The Victoria Miro Gallery proudly explains to the Economist how it thwarts flippers by only selling Njideka Akunyili Crosby’s work to museums like the Whitney, LACMA, Tate Modern and others. The Economist takes this strategy at face value but inadvertently illustrates how the strategy gives collectors an irresistible incentive to flip.

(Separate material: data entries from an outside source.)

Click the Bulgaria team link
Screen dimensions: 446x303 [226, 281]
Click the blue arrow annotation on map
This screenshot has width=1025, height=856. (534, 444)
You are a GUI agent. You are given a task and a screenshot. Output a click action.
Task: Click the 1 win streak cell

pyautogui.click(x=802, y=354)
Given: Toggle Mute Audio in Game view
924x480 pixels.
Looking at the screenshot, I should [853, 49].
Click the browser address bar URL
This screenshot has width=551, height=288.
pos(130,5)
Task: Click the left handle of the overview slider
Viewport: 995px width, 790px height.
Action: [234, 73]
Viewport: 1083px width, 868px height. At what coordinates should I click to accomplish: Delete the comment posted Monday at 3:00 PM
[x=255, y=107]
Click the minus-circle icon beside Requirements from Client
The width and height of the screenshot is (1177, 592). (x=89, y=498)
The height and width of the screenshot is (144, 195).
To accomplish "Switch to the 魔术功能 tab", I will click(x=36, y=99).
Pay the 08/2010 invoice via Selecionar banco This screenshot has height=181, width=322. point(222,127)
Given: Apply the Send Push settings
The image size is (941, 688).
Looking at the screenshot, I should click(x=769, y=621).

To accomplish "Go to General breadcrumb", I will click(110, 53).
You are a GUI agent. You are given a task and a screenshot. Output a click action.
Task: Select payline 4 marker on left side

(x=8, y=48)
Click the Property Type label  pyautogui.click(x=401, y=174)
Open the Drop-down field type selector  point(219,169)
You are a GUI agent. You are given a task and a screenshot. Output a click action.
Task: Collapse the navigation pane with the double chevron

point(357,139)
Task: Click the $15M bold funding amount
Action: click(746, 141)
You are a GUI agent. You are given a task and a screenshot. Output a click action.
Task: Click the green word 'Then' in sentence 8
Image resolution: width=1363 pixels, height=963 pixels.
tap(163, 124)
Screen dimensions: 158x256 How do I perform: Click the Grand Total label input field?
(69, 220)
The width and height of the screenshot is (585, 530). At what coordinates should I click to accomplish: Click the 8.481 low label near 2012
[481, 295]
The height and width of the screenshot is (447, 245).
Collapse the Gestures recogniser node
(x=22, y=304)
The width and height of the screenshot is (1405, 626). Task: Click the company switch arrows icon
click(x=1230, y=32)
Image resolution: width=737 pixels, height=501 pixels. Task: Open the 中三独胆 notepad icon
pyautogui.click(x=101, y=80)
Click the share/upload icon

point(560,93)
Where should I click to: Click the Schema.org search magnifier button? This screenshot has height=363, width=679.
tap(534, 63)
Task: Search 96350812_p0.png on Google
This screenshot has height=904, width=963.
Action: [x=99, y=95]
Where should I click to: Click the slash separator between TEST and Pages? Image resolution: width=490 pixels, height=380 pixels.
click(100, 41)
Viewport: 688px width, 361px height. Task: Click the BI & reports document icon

Even here in this Sotheby’s sale next week of a much smaller work, the value lies in the fact that the gallery won’t sell to private collectors. (Update: the small work at Sotheby’s made $93,750 or three times the high estimate before adding Sotheby’s fees.) You might ask, then how does a private collector have a work? Well, it is rare for a museum to be the very first buyer of an artist’s work. So Victoria Miro Gallery’s strategy of only selling to museums—which isn’t a bad one—has made the few works in private hands much more valuable than they would have been:
“Super Blue Omo” will be one of ten works in Victoria Miro’s Crosby show, “Portals”. About half of these will be new paintings that will be for sale, but only to public museums (private museums also cannot buy her work). “We don’t want her art to become all about money and reselling,” says Mr Scott Wright, who estimates that it will take another two years before Victoria Miro begins to offer the artist’s work to private collectors.
Meanwhile, the waiting list of museums has risen to 18. For all Victoria Miro’s attempts to keep the stopper in, though, the resale market for Ms Crosby’s work may be about to be released from the bottle. On September 29th, at Sotheby’s, a private New York collector is selling “Untitled”, a painting from 2011, at an estimated price of $18,000-$25,000. With its pair of bare feet in front of a mirror, this might not be the most alluring of her compositions. But it is the first to appear at auction. Food for the impatient.